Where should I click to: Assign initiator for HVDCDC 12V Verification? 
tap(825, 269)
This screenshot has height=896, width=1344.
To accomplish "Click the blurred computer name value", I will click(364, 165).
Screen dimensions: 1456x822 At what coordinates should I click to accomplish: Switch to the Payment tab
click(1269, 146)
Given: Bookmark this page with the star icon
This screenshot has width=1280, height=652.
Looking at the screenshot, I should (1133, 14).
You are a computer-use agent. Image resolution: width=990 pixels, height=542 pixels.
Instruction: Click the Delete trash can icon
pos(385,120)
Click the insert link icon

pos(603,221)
================
**Exercise requirements**
Repeat verbatim the line holding "Given: Bookmark this page with the star icon" and all lines after it, up to the end of the material.

**Exercise output**
Given: Bookmark this page with the star icon
This screenshot has width=1280, height=652.
Looking at the screenshot, I should (1133, 14).
You are a computer-use agent. Image resolution: width=990 pixels, height=542 pixels.
Instruction: Click the Delete trash can icon
pos(385,120)
Click the insert link icon

pos(603,221)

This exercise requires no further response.